Exercise objective.
In the text on gear designs, what metal does the author plan to pour into molds made on the CNC?

Supplied text.
-- -- --
The example above has 11 outer cogs that look like white half circles and 10 inner cogs which are the yellow bumps. This gives a gear reduction of 10:1.  Green is the power and purple is the output. These can also be stacked very efficiently such as below to create a differential cycloid. You can see pitch diameter is less relevant as angular velocity is the deciding factor as opposed to tangential velocity. The example below is the single cam in a motor mounting gear reduction box that produces a parallel or co-linear output.

Calculating the difference in a differential hypocycloid is done as following.  I consider the bigger cam the drive side.

drive = d, load = l, ring = r, cam = c

so… drive cam = dc and load ring = lr

ratio = 1/( 1-(dr*lc/ dc*lc))

There are a few scripts and editors for different software to create these. I did mine in fusion 360.


Differential Planet

Here is a cool gear design I found on thingiverse. The creator uses two planetary gears stacked with separate rings and suns and connected by their planets only. Each stack is geared differently.

Planets #1    Sun = 10 planets = 10 and ring = 30

Planets #2     Sun = 18 planets = 16 and ring = 50

Below is a front view and it works like a normal planetary gear. As expected with previous formula 40/10 is 4 turns of the sun causes the rotation of the planets once. The interesting part is the backside.

The backside is geared different from the front and this gives the back ring and additional 25:1 reduction ratio.  On top of the 4:1 to one.

This is accomplished by creating a light difference between the front and back ring tooth count.  The tangential velocity of the front planets are a perfect match to the front ring. But because the back ring is slightly different in size and the planet gears must move with the front sun gear the back ring is forced to move slightly forward or backward. Much like a tire slipping on a wet surface.

To make this easier to imagine imagine just the back ring. If the planet gear were unable to rotate the exterior ring would rotate 1:1 with the planets. Juxtapose the planets could rotate at the exact speed needed to keep the outer ring from moving. Then when you alter that speed even slightly you end up with a very string very slow gear ratio.

I never found an documentation but I tried to define it mathematically.  All these refer to tooth but could probably be done with pitch diameter too.

D = drive ring, L = Load ring, S = Sun, P = Planet, R = annular ring,

LR/((LR/LP – DR/DP) * LP)/ ((DS+DR)/FS)

There may be an issue with this formula as it does no always match the reported gear ration of the device I’m measuring. Sorry for math styling, I do computer stuff so that’s how it should look to me!

Lastly there is also harmonic gear types. I did not do much research into these as the solutions above were suitable for my current needs. At this point the project I’m working on seems to moving forward but I would very much enjoy coming back to some of these gears designs and exploring more.

The Struggle of Custom Parts

Custom parts are hard to come by. Off the shelf parts are literally forming a trash island in the ocean. This is my dive into making custom parts. I could have gone at it a few different ways but my limitations are as follows.

Time – I don’t want to spend 10 hours milling a part

Money –  I don’t wan’t to buy a bunch of new machines

Space – My workshop is packed.  A lathe really wont fit…and I want one really really bad!


My solution is to use my cnc to make mold which I can then fill with aluminum. My goal is to create a worm drive.

In my mind I have defined 3 basic levels of tolerance for parts.

  1. Low tolerance – Toys, piston engine or machine exterior, frame/structural
  2. Medium tolerance – Low rpm gearboxes, actuators, machine interior
  3. High Tolerance – Internals of engine, high rpm gearbox

This worm drive is medium tolerance.
-- -- --
Information given.

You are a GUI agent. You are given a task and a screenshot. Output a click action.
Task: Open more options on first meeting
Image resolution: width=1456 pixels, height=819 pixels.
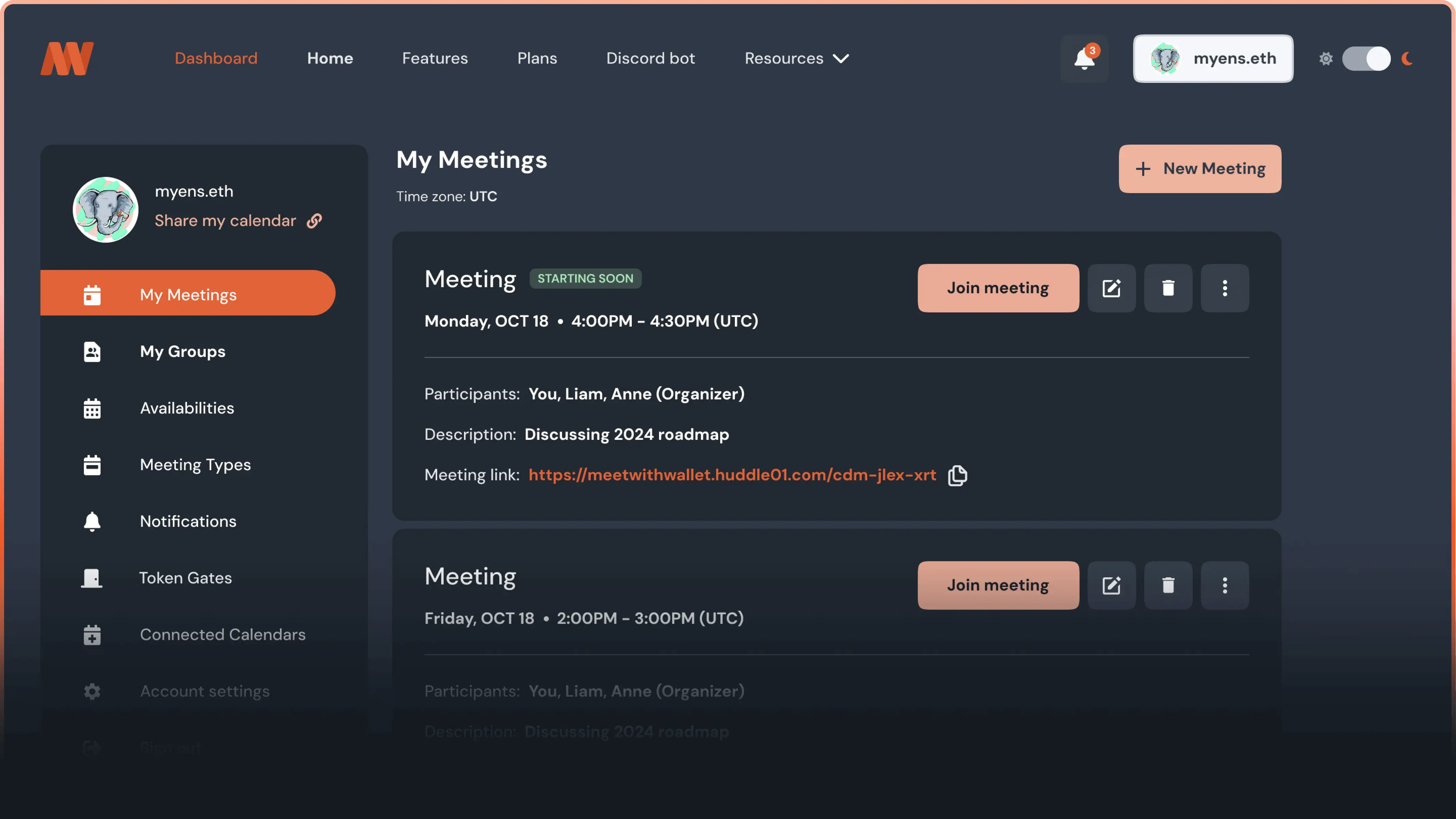1224,288
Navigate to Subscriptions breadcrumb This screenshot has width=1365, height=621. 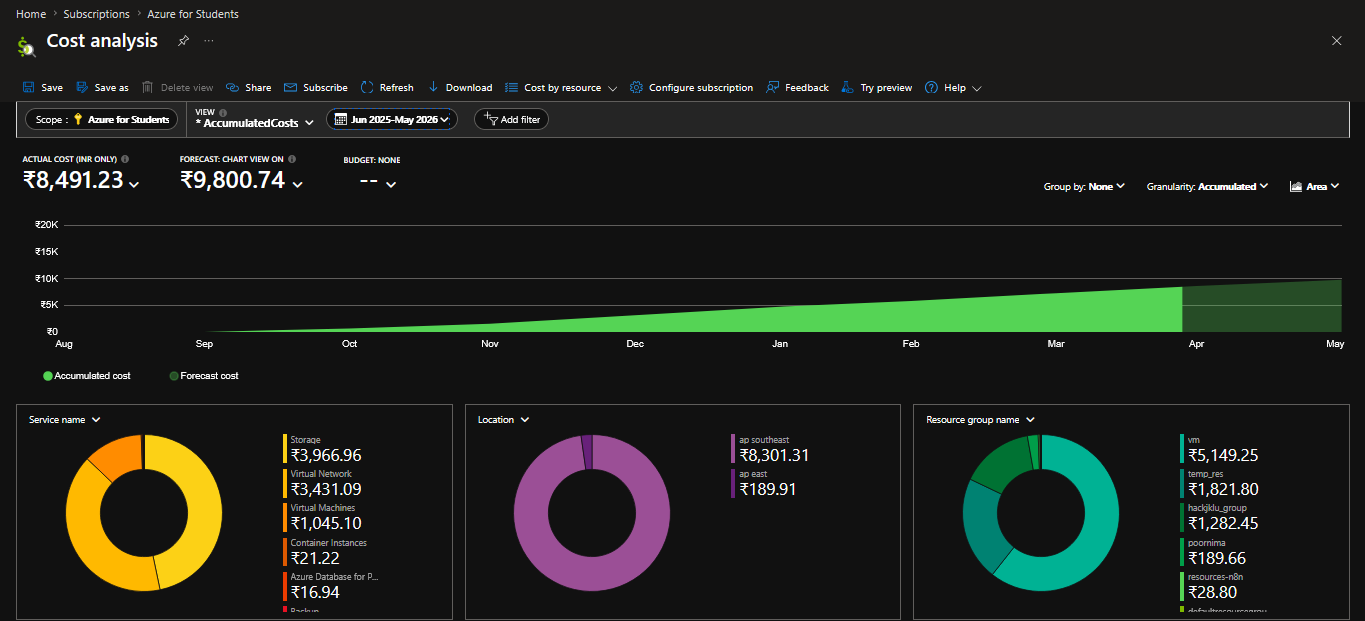(96, 14)
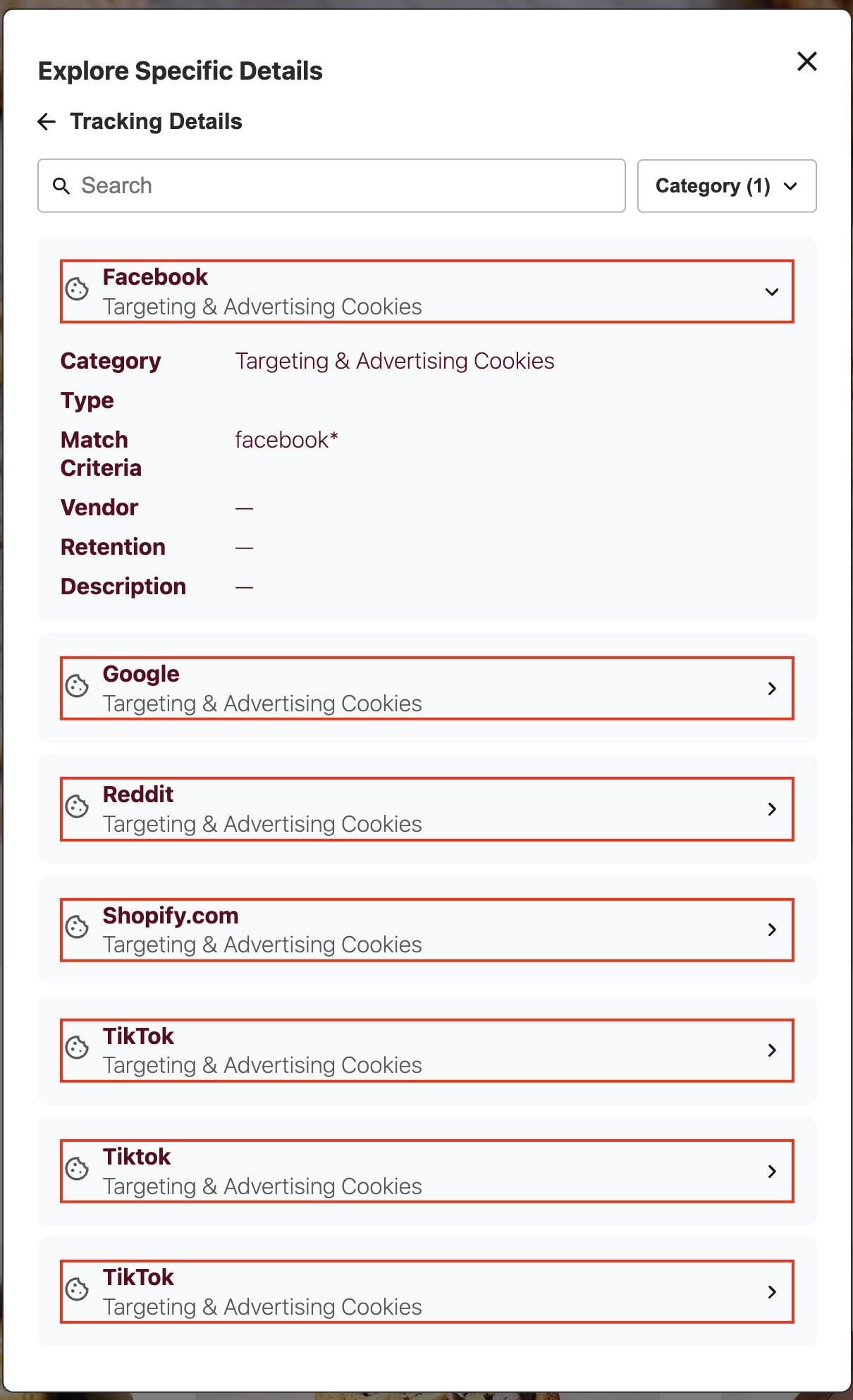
-- -- --
Solution for this exercise.
Aluminum.